Yeni partisini 11 Mart'ta açıklayan Ali Babacan'la aralarında köprülerin atıldığı yıllar önceki son görüşmede Cumhurbaşkanı Erdoğan'ın "Ümmeti parçalamaya hakkınız yok" dediğini yazdı Abdülkadir Selvi Hürriyet gazetesindeki dünkü köşesinde.
Bu ifadeleri okuyunca, Erdoğan ile Erbakan arasında aslında ne kadar büyük bir benzerlik olduğunu bir kez daha idrak ettim.
Siyasette hızlı olduğu dönemlerde Sivas'ta yaptığı bir konuşmada Necmettin Erbakan, Refah Partisi'ne oy verenlerin Müslüman, oy vermeyenlerin ise patates dinine mensup olduklarını söylemişti.
Türk Dil Kurumu'nun güncel Türkçe sözlüğüne göre ümmet; Peygamber Efendimiz Hz. Muhammed'e (s.a.a.) inanarak, onun yaptıklarını ve söylediklerini uygulayarak çevresinde toplanan Müslümanların tümüne verilen addır.
Yani Müslüman'ı ifade etmenin bir başka yoludur ümmet demek.

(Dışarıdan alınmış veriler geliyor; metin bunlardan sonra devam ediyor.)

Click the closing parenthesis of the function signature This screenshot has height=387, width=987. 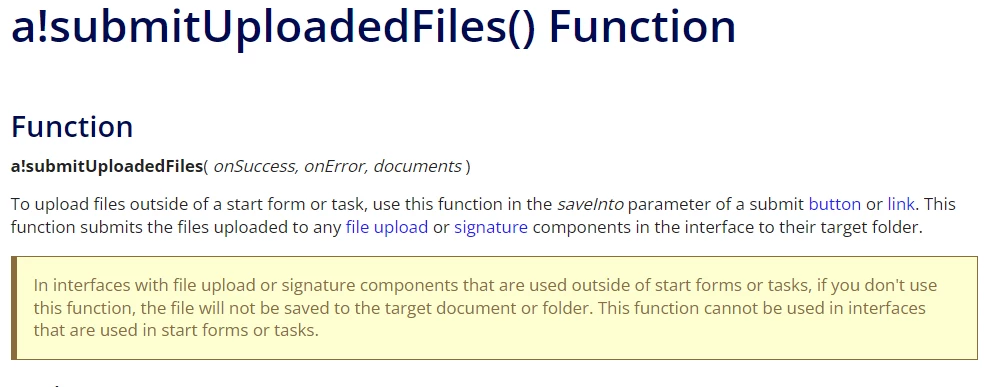point(467,166)
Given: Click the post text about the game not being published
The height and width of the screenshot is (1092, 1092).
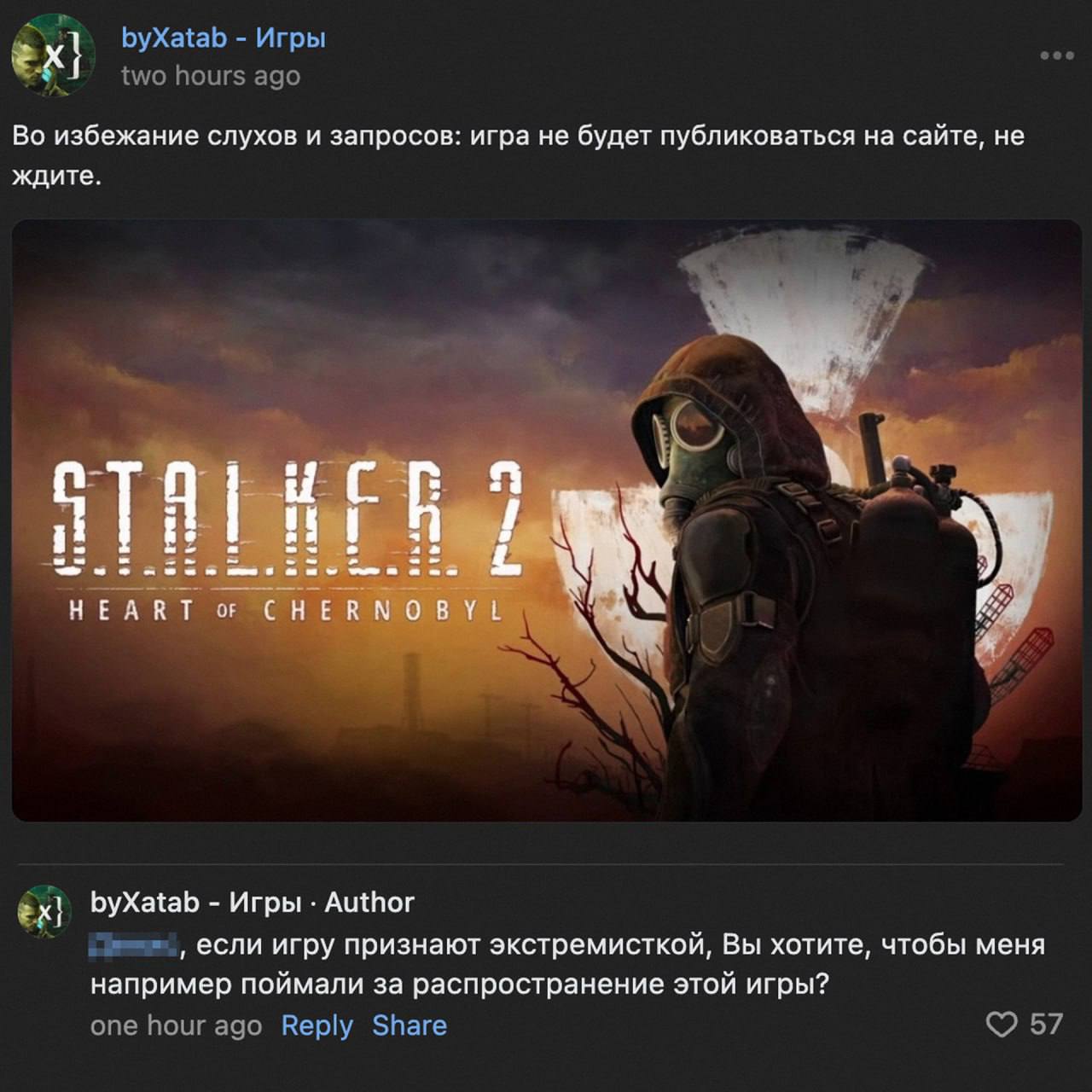Looking at the screenshot, I should [518, 156].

Geçmişte Erbakan'a göre ümmet olmanın ölçüsü Refah Partisine oy vermekti. Bu mantığa göre özellikle sol cenahtaki partiler olmak üzere Refah Partisi dışındaki diğer partilere oy verenler patatese tapıyorlardı.

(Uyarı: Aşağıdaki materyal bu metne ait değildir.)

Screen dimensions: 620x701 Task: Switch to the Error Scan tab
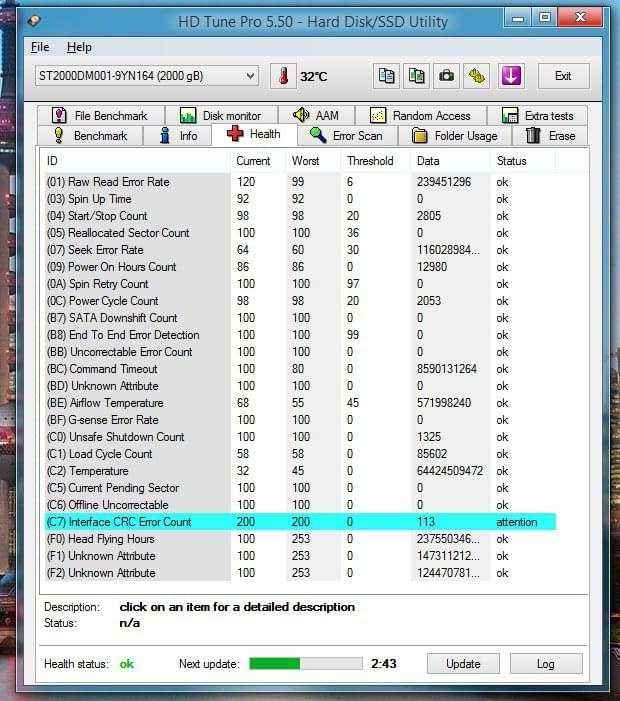pos(346,136)
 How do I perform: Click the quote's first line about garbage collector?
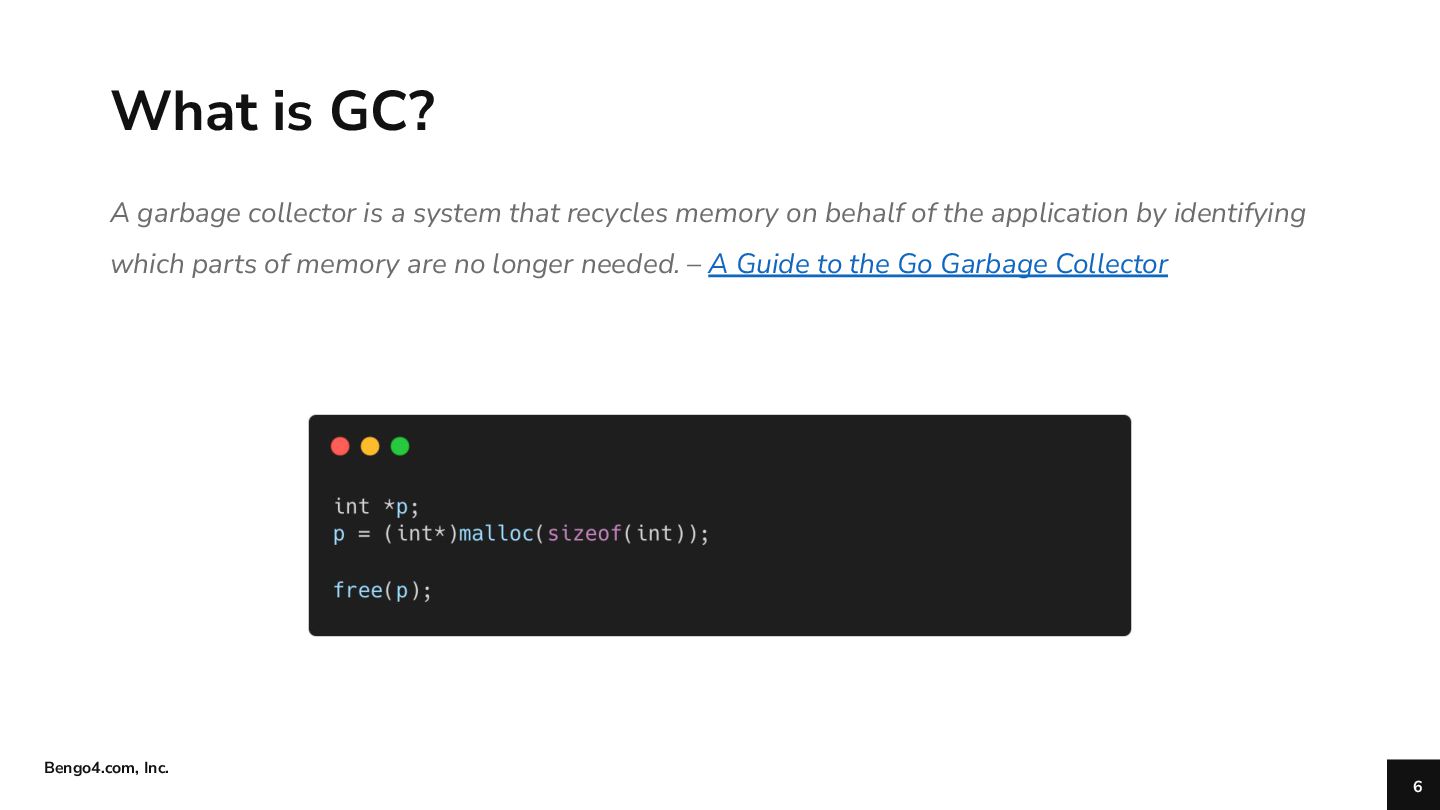pos(708,213)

Erbakan'ın bu yanlış mantığı, insanları İslam'dan uzaklaştırmasının yanında, Müslümanları da kulluktan koparıp siyasallaştırdı.
Belki de içinde ibadet olmayan, varsa da ruh olmadığı için şekilcilikten başka bir anlamı olmayan siyasal İslam bu şekilde palazlandı.

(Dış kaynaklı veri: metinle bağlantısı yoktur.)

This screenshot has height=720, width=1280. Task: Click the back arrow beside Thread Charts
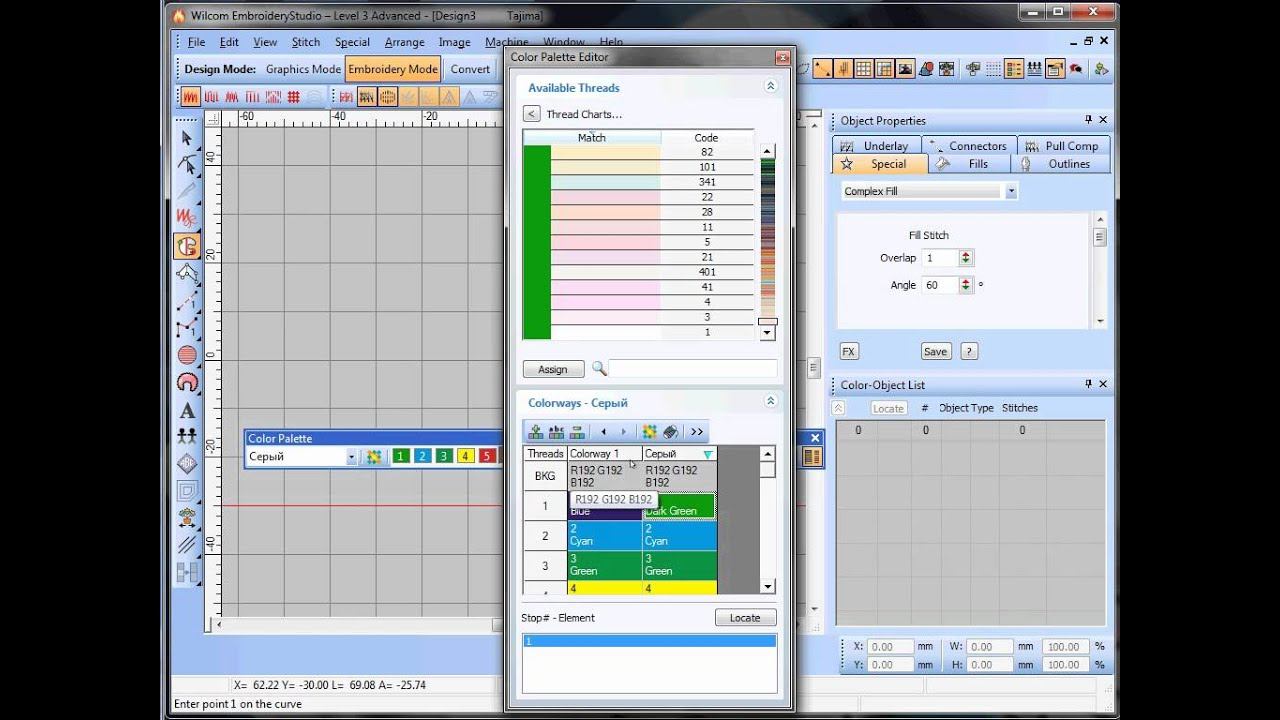tap(532, 114)
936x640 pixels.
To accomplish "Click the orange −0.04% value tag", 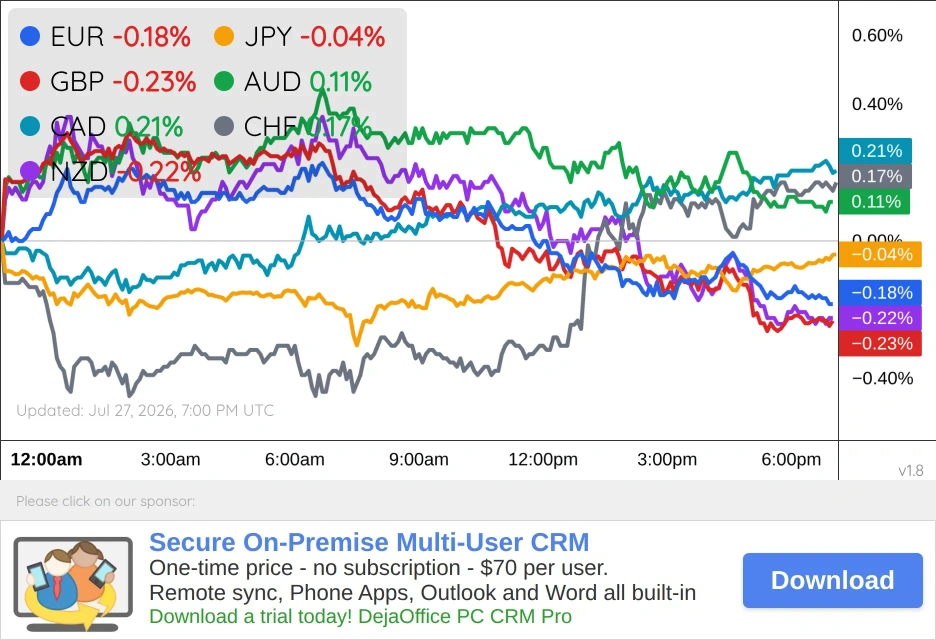I will (880, 254).
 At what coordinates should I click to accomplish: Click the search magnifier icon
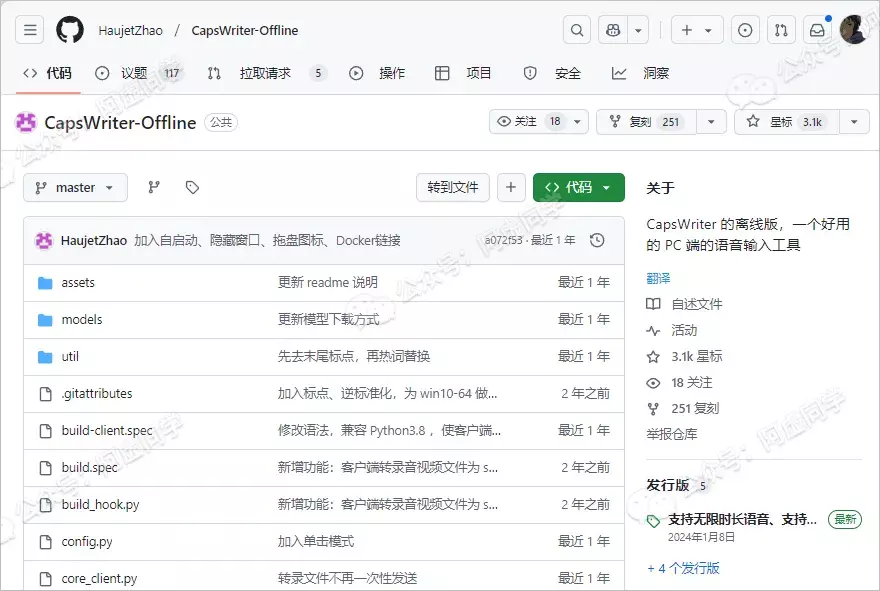(x=577, y=30)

Bu mantığa göre oy verenlerin Müslüman, vermeyenlerin patates dininden olduğu Refah Partisi'nden ayrılan Erdoğan, o dönemde Erbakan'ın gözünde ne idiyse, bugün de Ali Babacan ve Ahmet Davutoğlu Erdoğan'ın gözünde öyledir.
Tarih mi tekerrür ediyor, yoksa Cumhurbaşkanı Erdoğan ettiğini mi buluyor, bilemiyorum.
Belki de ikisi birden oluyordur…
Ancak emin olduğum şey, Erbakan'dan Erdoğan'a değişen hiçbir şey yok.
Zira Erbakan, partisine oy vermeyenleri patates dinine sokarken, Erdoğan partisinden ayrılanları 'ümmeti bölmekle' suçluyor.
Oysa Erbakan da yanıldı, Cumhurbaşkanı Erdoğan da yanılıyor.
Cenab-ı Hakk'ın (c.c.) Müslüman olmak ve Resulüllah'a ümmet olabilmekteki ölçüsü çok başka.
Bir insanın Müslümanlığının ölçüsü asla oy verdiği partiyle belirlenemez.
Bu noktada en güzel örnek, Bağımsız Türkiye Partisi Genel Başkanı Prof. Dr. Haydar Baş'tır.
'La ilahe illallah Muhammedun Resulüllah diyen herkes Müslüman'dır'
rahmani ölçüsünü her zaman Prof. Dr. Haydar Baş Hocamızdan duyduk. Herkes İslam'ı da kullanma pahasına toplumu ayrıştırıp, kutuplaştırarak buradan siyasi rant elde etmeye çalışırken Haydar Baş Bey, İslam'ı asla siyasi hedefleri için bir araç olarak kullanma yanlışına düşmedi.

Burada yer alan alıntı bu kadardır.